University started suspending some students over encampments
UAW argues school’s Israel investments are a workplace issue

The United Auto Workers filed a US labor board complaint over Harvard University’s handling of pro-Palestinian protests, claiming the university violated grad students’ rights as employees.

In a Wednesday filing with the National Labor Relations Board, the union accused the university of surveillance and retaliation against workplace-related collective action in its response to student activists. Harvard also violated federal law by denying employees union representation in disciplinary investigation meetings, and unilaterally changing policies about their access to areas of campus in order to discourage them from protesting, the UAW alleged. The alleged retaliation targeted by the complaint includes moves such as suspending students for participating in the encampment, which can also cause them to lose their jobs, according to the union.

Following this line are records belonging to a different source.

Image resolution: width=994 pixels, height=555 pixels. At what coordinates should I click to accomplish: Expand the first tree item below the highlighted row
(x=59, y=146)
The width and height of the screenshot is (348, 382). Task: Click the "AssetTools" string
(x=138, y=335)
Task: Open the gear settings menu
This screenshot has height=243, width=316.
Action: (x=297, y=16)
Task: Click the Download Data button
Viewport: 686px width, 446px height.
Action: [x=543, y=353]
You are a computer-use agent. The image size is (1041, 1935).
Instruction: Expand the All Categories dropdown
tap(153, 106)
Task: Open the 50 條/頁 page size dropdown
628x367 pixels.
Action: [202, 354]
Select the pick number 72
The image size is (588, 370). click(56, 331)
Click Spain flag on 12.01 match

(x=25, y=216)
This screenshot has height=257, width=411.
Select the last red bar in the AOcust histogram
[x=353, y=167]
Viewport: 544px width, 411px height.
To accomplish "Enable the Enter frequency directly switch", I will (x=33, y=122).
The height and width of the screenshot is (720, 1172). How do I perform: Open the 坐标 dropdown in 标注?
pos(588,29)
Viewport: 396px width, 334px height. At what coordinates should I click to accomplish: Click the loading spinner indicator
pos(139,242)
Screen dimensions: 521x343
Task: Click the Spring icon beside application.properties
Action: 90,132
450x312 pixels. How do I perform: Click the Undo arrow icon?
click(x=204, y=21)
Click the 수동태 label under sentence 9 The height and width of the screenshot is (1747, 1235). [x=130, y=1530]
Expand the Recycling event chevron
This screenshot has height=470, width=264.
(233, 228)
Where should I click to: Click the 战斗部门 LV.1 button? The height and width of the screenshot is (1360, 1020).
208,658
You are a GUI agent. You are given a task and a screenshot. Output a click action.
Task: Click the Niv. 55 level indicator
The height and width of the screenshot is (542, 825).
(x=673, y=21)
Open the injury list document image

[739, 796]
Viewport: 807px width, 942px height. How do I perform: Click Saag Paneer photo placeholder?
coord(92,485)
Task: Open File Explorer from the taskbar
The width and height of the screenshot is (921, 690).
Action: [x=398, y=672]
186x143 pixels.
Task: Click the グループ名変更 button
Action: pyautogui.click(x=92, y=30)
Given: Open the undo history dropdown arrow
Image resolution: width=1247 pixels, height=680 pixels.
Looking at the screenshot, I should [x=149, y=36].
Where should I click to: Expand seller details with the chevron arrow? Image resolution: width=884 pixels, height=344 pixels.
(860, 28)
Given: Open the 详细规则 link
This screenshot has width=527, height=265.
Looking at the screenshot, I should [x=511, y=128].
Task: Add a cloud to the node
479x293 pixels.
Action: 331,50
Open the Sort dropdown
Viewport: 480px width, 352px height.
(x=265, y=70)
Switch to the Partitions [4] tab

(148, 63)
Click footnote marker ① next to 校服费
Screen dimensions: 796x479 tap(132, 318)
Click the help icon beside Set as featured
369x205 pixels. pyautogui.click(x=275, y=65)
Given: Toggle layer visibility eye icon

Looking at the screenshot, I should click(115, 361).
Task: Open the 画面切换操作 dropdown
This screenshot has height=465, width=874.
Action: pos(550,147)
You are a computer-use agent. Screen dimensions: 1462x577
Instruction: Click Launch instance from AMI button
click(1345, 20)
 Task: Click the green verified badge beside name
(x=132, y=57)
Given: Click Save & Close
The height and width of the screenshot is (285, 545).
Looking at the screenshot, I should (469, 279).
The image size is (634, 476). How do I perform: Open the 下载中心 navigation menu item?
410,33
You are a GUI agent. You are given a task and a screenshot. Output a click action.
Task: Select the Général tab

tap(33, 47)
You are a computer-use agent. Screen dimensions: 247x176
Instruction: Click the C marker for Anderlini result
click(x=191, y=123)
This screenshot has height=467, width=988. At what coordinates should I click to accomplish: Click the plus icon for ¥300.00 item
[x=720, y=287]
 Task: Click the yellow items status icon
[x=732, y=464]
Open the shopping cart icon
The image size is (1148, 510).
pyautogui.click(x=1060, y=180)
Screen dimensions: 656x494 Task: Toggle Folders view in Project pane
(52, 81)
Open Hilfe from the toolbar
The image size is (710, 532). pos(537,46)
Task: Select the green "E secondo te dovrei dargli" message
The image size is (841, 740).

The UAW has been calling for a Gaza ceasefire since December. It has denounced arrests of people protesting the war in Gaza, which began after the Oct. 7 attack by Hamas that killed 1,200 people and kidnapped hundreds more. Israel’s counterattack has killed tens of thousands of Palestinians, including civilians.

“If you can’t take the outcry, stop supporting this war,” the union’s president Shawn Fain said earlier this month.

Read more: How Israel-Hamas Protests Engulfed Elite US Colleges: QuickTake

The UAW represents around 100,000 US academic employees, including around 5,000 Harvard PhD candidates and undergrads doing teaching and research. For weeks, students including UAW members maintained an encampment near the university president’s office, demanding the school disclose and discontinue investments in Israel.

“It’s something that’s important to the members and something that’s clearly linked to our workplace,” Harvard history of science teaching fellow Sal Suri, vice president of the UAW’s Harvard Graduate Student Union, said in an interview. UAW members don’t want their work or their paychecks entangled with Israel’s conduct in Gaza, Suri said.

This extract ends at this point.